Chance for the count is 1/3 ≈ 0.333 (uniform over {0, 1, 2}); the spec
target for “best-effort numpy” is count_acc > 0.5.
Architecture
| Stage | Layer | Output shape | Notes |
|---|---|---|---|
| Input | – | (B, 32, 32) | scene |
| Encoder fc1 | 1024 -> 200, ReLU | (B, 200) | global MLP |
| Encoder fc2 | 200 -> 100, ReLU | (B, 100) | shared across all steps |
For each step t = 0..2: | |||
| Pres head | 100 -> 1, sigmoid logit | (B,) | z_pres_t |
| Where head | 100 -> 3 | (B, 3) | (log_s, tx, ty) |
| What mu | 100 -> 20 | (B, 20) | z_what_t mean |
| What logvar | 100 -> 20 | (B, 20) | z_what_t log-variance |
| Sample | reparameterized | – | z_what = mu + exp(.5 lv) * eps |
| Decoder fc1 | 20 -> 100, ReLU | (B, 100) | shared across steps |
| Decoder fc2 | 100 -> 256, sigmoid | (B, 16, 16) | per-digit appearance patch |
| Spatial transformer | inverse-affine bilinear | (B, 32, 32) | render at z_where_t |
| Sum | recon += cumprod(z_pres) * canvas_t | (B, 32, 32) | weighted by cumulative presence |
Total parameter count: ~280k floats.
ELBO
L = MSE(recon, x) * 1024
+ kl_what_weight * sum_t KL( N(mu_t, exp(lv_t)) || N(0, I) )
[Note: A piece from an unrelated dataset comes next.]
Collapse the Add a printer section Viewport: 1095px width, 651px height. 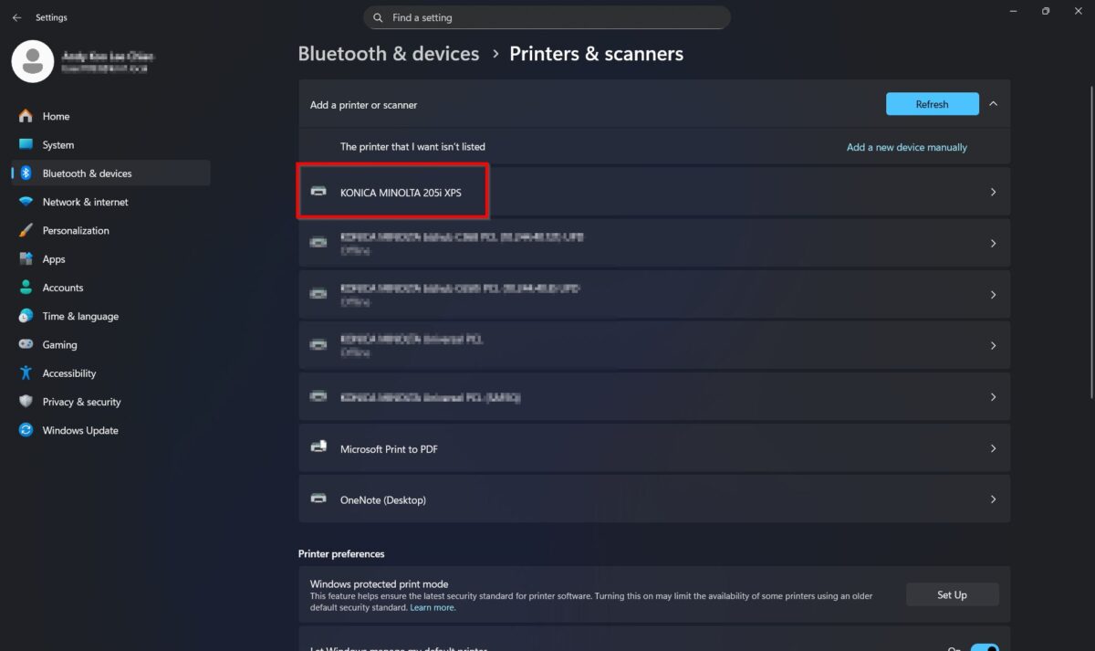coord(993,104)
+ kl_pres_weight * sum_t KL( Bern(sigmoid(logit_t)) || Bern(p_t) )
with kl_what_weight = 0.05, kl_pres_weight = 0.3, prior rates
p_t = (0.5, 0.4, 0.2).
z_pres relaxation
The discrete z_pres_t ∈ {0, 1} is replaced by a Gumbel-sigmoid relaxation
that anneals from temp τ = 1.0 (smooth) to τ = 0.2 (near-binary) over
training:
g_t = log(u_t) - log(1 - u_t), u_t ~ Uniform(0, 1)
z_pres_t = sigmoid((logit_t + g_t) / τ)
The “use earlier slots first” inductive bias comes from the cumulative-product
gating: slot t contributes (z_pres_0 * z_pres_1 * ... * z_pres_t) * canvas_t
to the reconstruction, so once an earlier z_pres collapses near 0 the later
slots are masked out.
Files
| File | Purpose |
|---|---|
air_multimnist.py | Scene gen, AIR forward/backward, ELBO, Adam, training. CLI: --seed --canvas-size --max-steps --what-dim --n-epochs --n-train --n-val --batch-size --lr --kl-what-weight --kl-pres-weight |
visualize_air_multimnist.py | Trains and writes static figures to viz/ |
make_air_multimnist_gif.py | Trains with snapshots and renders the animated GIF |
air_multimnist.gif | Output of the GIF script |
viz/ | Static PNGs |
Running
# Quick training, no plots (~5s wallclock on M-series Mac)
python3 air_multimnist.py --n-epochs 8 --n-train 1500 --seed 0
# Train + render all static figures (~6s + plotting)
python3 visualize_air_multimnist.py --n-epochs 8 --n-train 1500 --n-val 300
# Train + render the animated GIF (~6s + frame rendering)
python3 make_air_multimnist_gif.py --n-epochs 8 --snapshot-every 35 --fps 6
The MNIST loader downloads the four *-idx*-ubyte.gz files from
storage.googleapis.com/cvdf-datasets/mnist/ on first run and caches them at
~/.cache/hinton-mnist/.
Results
Defaults: 8 epochs * 46 steps/epoch, batch 32, Adam lr=2e-3, on 1,500 generated training scenes. Single-thread numpy. The training loop tracks the best-epoch validation count accuracy and restores those weights at the end (early stopping).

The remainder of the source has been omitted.